-- Exercise instructions --
Your answer must be every record below, written out exactly as it appears.

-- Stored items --
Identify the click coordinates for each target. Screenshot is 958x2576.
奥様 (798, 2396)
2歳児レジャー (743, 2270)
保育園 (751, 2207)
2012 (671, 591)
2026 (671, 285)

-- Answer space --
Identify the click coordinates for each target. Screenshot is 958x2576.
奥様 (798, 2396)
2歳児レジャー (743, 2270)
保育園 (751, 2207)
2012 (671, 591)
2026 (671, 285)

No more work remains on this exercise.